WORK TASK ▸ From the data underneath, reproduce exactly the stretch that begins at the line with "The height and width of the screenshot is (427, 548)." and ends after the line with "You are a GUI".

SOURCE DATA ▸

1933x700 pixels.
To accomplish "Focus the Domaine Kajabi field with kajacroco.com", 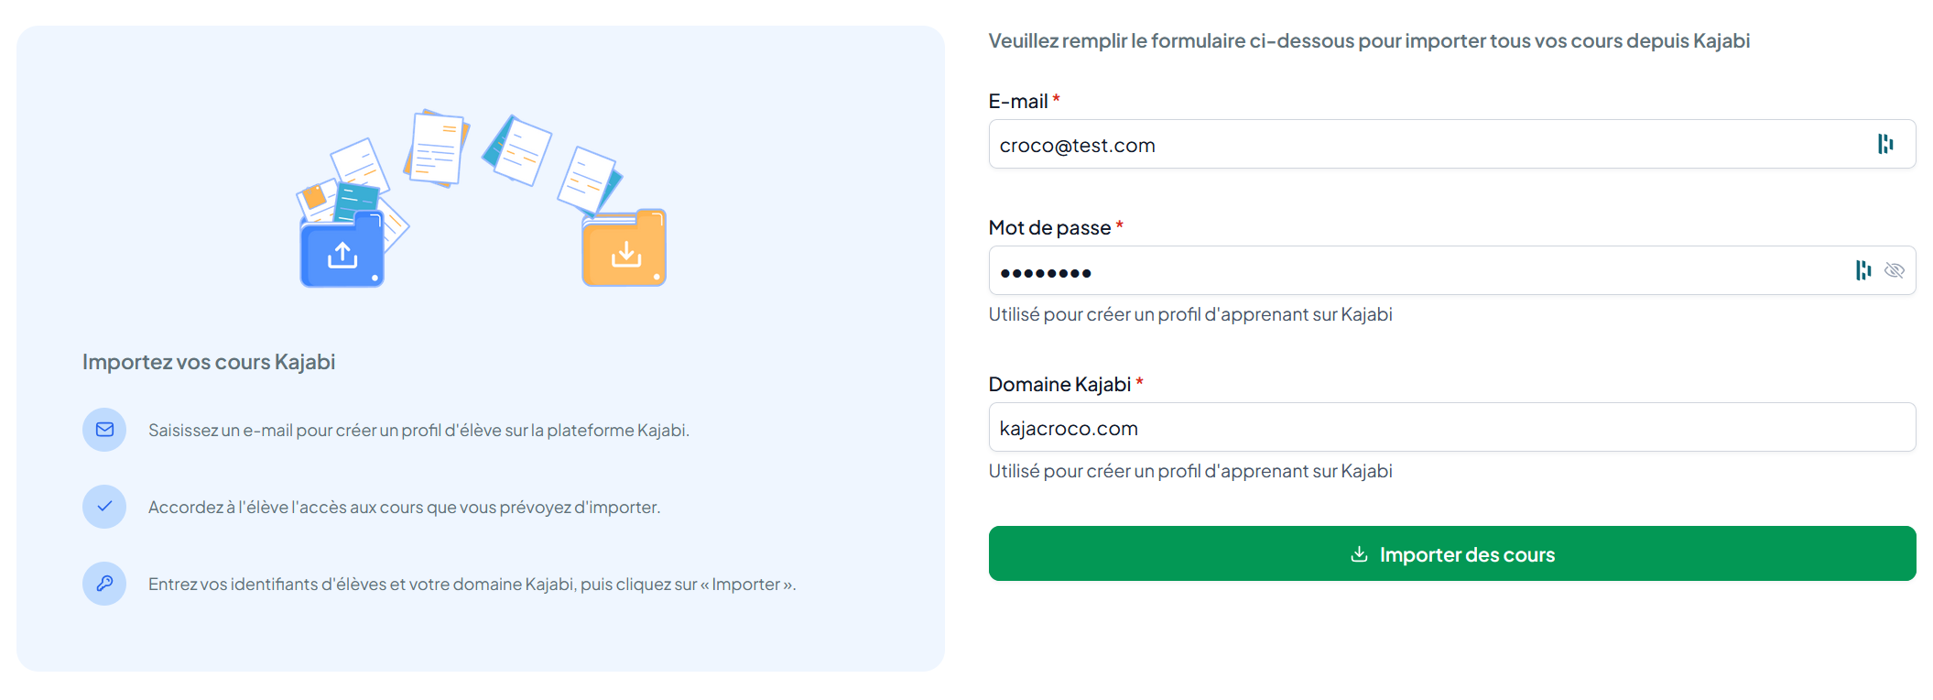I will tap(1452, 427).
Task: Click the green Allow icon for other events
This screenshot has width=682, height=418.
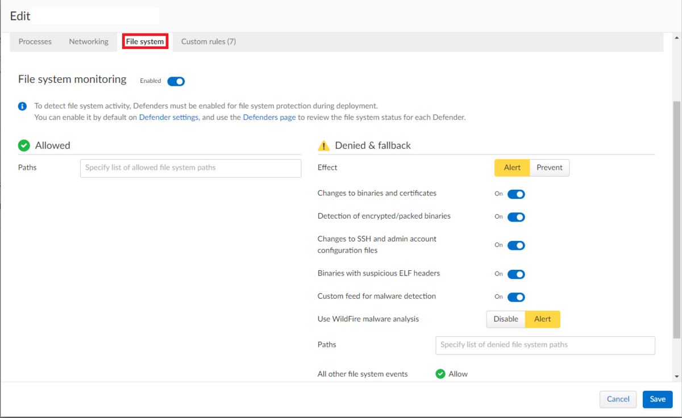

---

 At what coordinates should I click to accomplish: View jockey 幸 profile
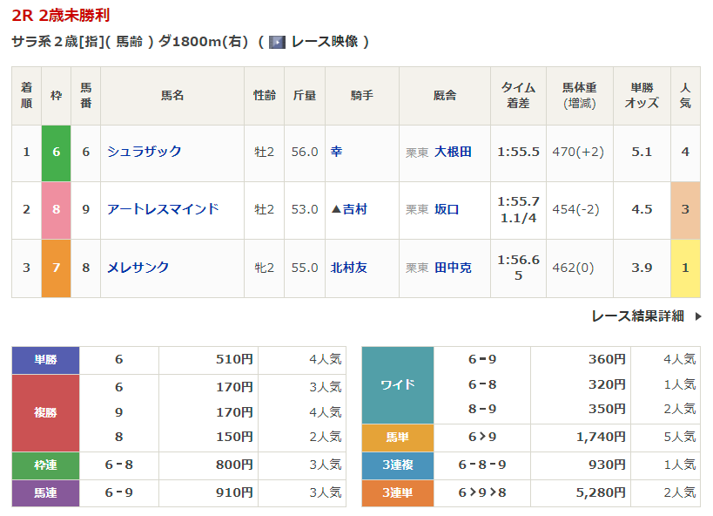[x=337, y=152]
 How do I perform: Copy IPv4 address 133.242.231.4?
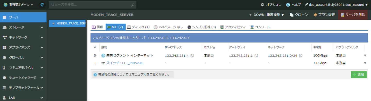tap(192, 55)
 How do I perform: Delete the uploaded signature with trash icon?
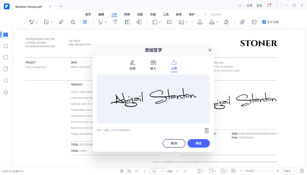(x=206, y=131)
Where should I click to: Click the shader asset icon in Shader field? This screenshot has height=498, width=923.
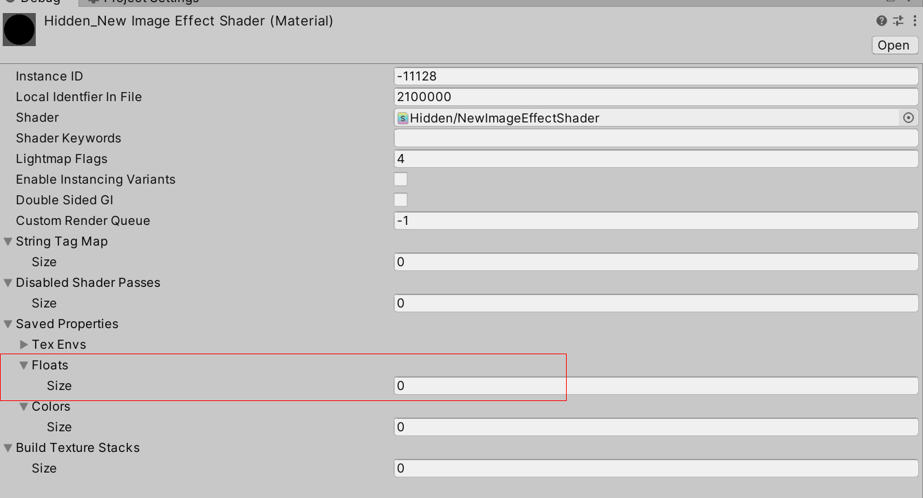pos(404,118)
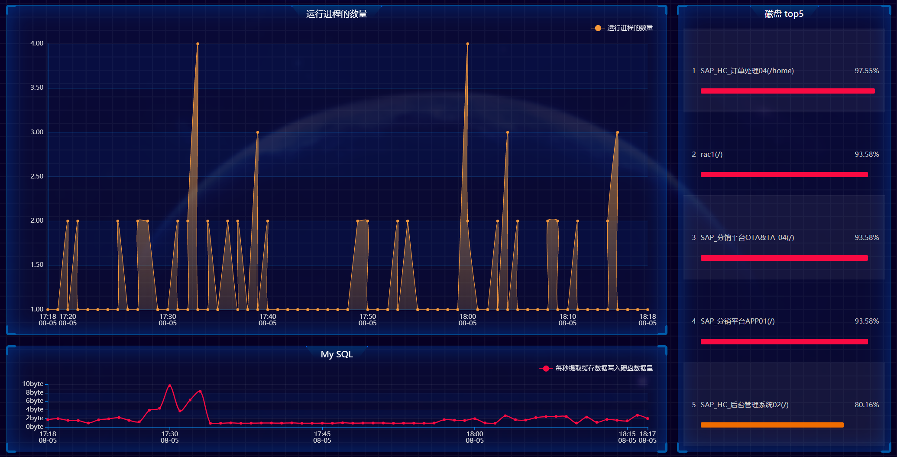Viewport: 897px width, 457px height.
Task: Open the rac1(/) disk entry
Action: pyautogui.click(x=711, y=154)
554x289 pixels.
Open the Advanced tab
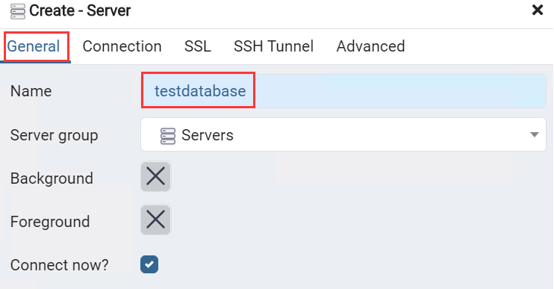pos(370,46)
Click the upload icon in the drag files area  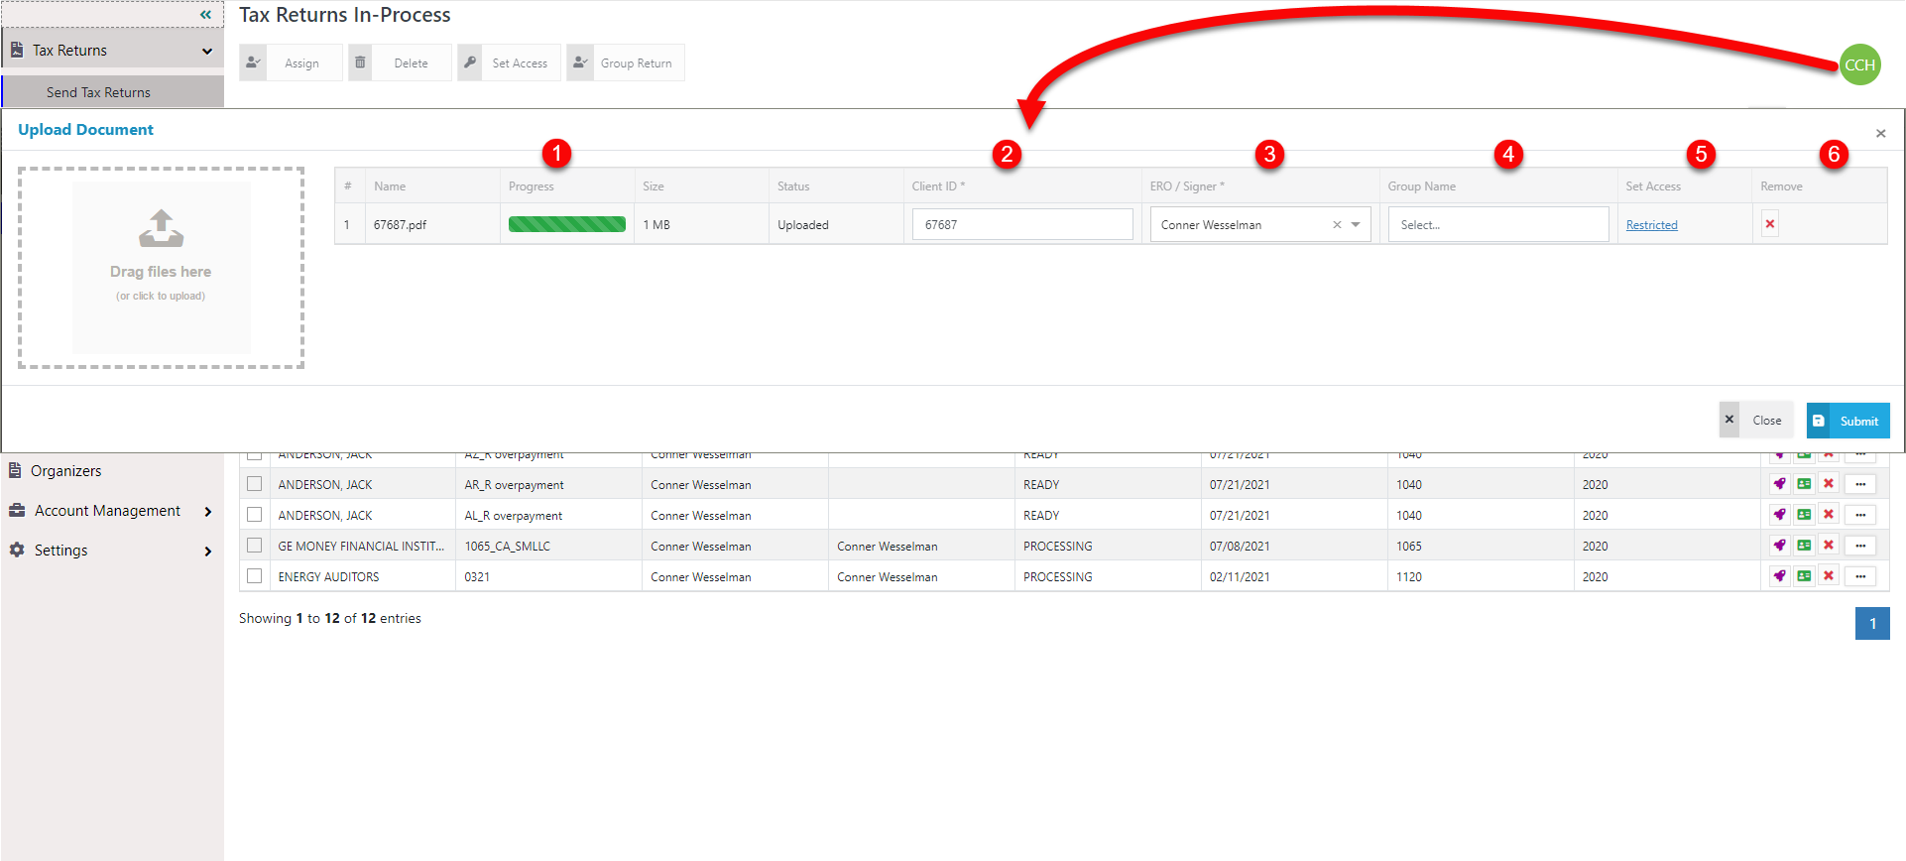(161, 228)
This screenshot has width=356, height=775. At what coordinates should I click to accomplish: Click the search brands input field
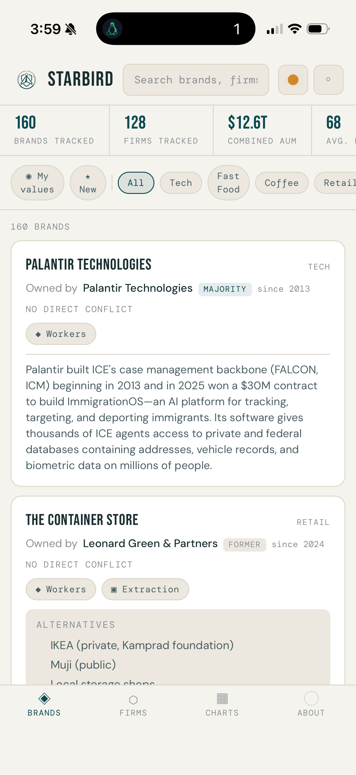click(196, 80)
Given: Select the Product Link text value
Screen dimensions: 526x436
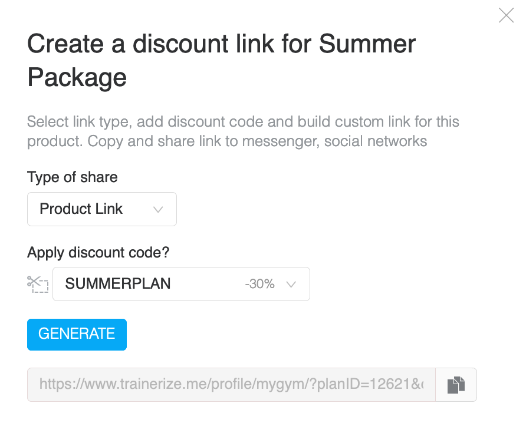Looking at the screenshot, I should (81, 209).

...

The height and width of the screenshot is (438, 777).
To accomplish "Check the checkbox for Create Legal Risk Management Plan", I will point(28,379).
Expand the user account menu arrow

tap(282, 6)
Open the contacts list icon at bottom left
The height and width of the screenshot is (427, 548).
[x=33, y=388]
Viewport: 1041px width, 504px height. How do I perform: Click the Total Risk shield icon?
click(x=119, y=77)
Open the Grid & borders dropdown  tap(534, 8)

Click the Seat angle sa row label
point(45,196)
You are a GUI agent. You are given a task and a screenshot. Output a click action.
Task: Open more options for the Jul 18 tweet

RESPONSE ▸
The height and width of the screenshot is (427, 548).
[x=33, y=388]
Viewport: 1041px width, 504px height. How do I perform: Click the Total Risk shield icon?
click(x=119, y=77)
Open the Grid & borders dropdown  tap(534, 8)

Click the Seat angle sa row label
point(45,196)
You are a GUI agent. You are given a task and a screenshot. Output a click action.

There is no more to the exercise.